Le journal turc « Sabah » a rendu public des conversations entre le consulat saoudien à Istanbul et les autorités à Riyad, et ce durant la période entre le 28 septembre au 2 octobre 2018 qui est le jour dans lequel le célèbre journaliste saoudien Jamal Khashoggi a été assassiné et sauvagement découpé en morceaux.

Le 28 septembre, lorsque Khashoggi est arrivé au consulat, le chef des renseignements généraux et le fonctionnaire du consulat d’Istanbul Chafîi al-Mazini a fait signalé à Riyad que c’est urgent.

Toujours selon le journal turc, une journée avant l’arrivée de la victime, une équipe de renseignements technique a examiné le consulat à la recherche de dispositifs de surveillance, mais elle n’a pas réussi à les trouver. L’équipe est rentrée à Riyad le 29 septembre à 17 h 15 min.

Le 28 septembre, avant que Khashoggi ne quitte Istanbul, des responsables saoudiens l’ont contacté pour lui demander de se rendre au consulat le 2 octobre et ont communiqué ces informations à Riyad.
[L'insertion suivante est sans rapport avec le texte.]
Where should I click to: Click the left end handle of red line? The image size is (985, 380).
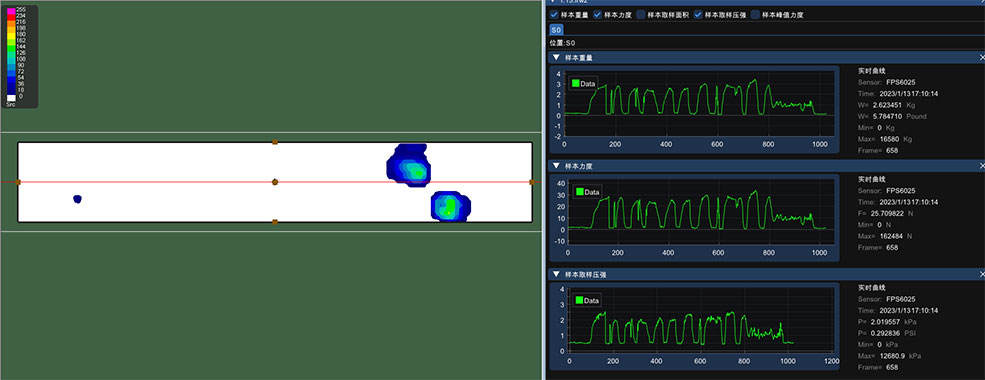(18, 182)
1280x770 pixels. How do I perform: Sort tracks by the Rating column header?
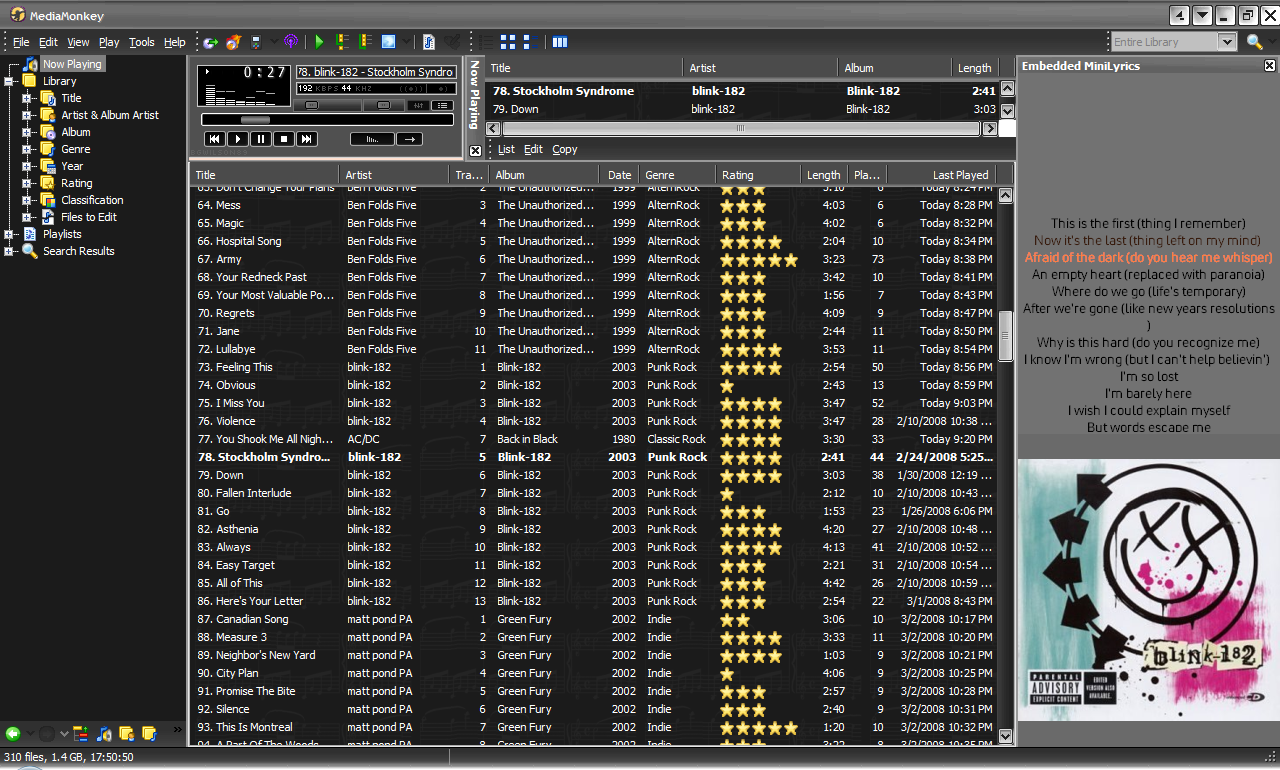(739, 175)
Durant une conversation téléphonique entre Maher al-Matreb, un officier dans les renseignements saoudiens et Chafîi al-Mazini, Maher a indiqué qu’il a envoyé les instructions de Hatem ( al-Qahtani ) au Bureau de la communication chargé de superviser les faux comptes sur les réseaux sociaux.

Pendant le même jour à 19h 08min, un responsable du Bureau de communication présidé par al-Qahtani a appelé le consul général à Istanbul al-Atibi pour lui indiquer que le chef de la sûreté de l’État lui a donné une mission spéciale.

Le journal turc « Sabah » a insisté sur le fait que ces phrases confirment l’implication du prince héritier dans le crime étant donné que le chef de la sûreté de l’État ne peut donner des instructions sans l’approbation de Ben Salmane.

Durant la conversation téléphonique entre al-Atibi et un responsable du Bureau de la communication, les deux hommes se demandaient si la personne à laquelle la mission a été confiée (al-Mazini) était digne de confiance. Le responsable du Bureau d’al-Qahtani a assuré que cette mission a besoin de quelqu’un capable d’assumer sa responsabilité.

Le journal a également publié la transcription d’une conversation entre deux responsables dont les noms n’ont pas été précisés :

Le premier: demain, une commission arrivera de l’Arabie Saoudite et va préparer quelque chose dans l’un des bureaux du consulat dans l’étage où je travaille.

Le deuxième: d’accord, la commission occupera-t-elle le deuxième étage aussi ?

Le premier: non, les travaux se feront dans un bureau à côté du mien et se poursuivront pendant deux ou trois jours. Personne des fonctionnaires ne serait présent.

Le deuxième: d’accord, je serais dans le consulat a 8h du matin.

Il est à rappeler que Khashoggi a été tué par un commando saoudien le 2 octobre 2018 a l’intérieur du consulat de Riyad à Istanbul. Un crime qui a secoué l’opinion publique mondiale laquelle exige toujours la traduction en justice des assassins.